EMBOSS: C2 Input Formats

Input formats are defined by "Uniform Sequence Addresses" in the form "format::filename"

The following formats are currently supported, reading sequences one at a time:

FASTA with optional accession number and description
NCBI a version of FASTA with NCBI entry/accession convention and description
GCG using the "Length:" value to read multiple files
EMBL
SWISS (SW)
GENBANK
NBRF
IG
CODATA
STRIDER
ACEDB
STADEN currently the same as TEXT but needs extensions for sequence ambiguity codes and optional identifier
TEXT (also called PLAIN or RAW to match readseq)

The aim is to include all formats that readseq can accept, plus some other recent additions such as ACEDB.

The readseq formats not yet implemented are DNAStrider, Fitch, Zuker, Olsen, Phylip3.2, ASN.1, PAUP/NEXUS

The latest version of readseq supports more formats, but is implemented in Java. EMBOSS aims to support all formats that readseq covers.

EMBOSS has a list of known formats, and a list of formats to be tested for an unknown sequence. There is also a default list of formats in variable EMBOSS_FORMAT.
Any specified format must work. A failure should produce an error message and abort the application.
Only if no format is specified should EMBOSS try alternatives until it succeeds.
GCG format must be tested before other formats to test for the ".." line.
For database definitions, a format must always be specified. A missing format is an error.
GCG 9.x has a special first line. This can be used if found, but is not required. It is used to set the sequence type, but the type in the GCG ".." line overrides it.
The length on the GCG ".." line is trusted. If a GCG format sequence is edited it should be reformatted before use. EMBOSS reads until the expected number of bases have been read, then stops.

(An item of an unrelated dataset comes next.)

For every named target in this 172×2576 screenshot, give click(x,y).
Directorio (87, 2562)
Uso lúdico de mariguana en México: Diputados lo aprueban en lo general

Staden format is now known as "experiment file format" and is renamed to "Experiment" although "Staden" still exists as an alternative name.
Most formats (including GCG for EMBOSS) allow multiple sequences to be saved in one file. There is a command line option "-[no]ossingle" to control writing to separate files where there is a choice.
Additional multiple sequence input formats should include: Pfam, ProDom, HMMER 2.0 and Geoff Barton's block format.
Files of USAs are useful. These work like VMS lists with an "@filename" syntax, as also used by GCG. You can also say "list::filename" as "list" is treated as a special format. There is a problem with the format on the command line which is being ignored for list file processing.
USAs are useful. The format syntax is reasonable but can be changed if a good alternative is suggested. We are still considering allowing a list of formats with "," delimiters to be used as alternatives. This would also be available for use as a value for "-sformat" and for format control variables.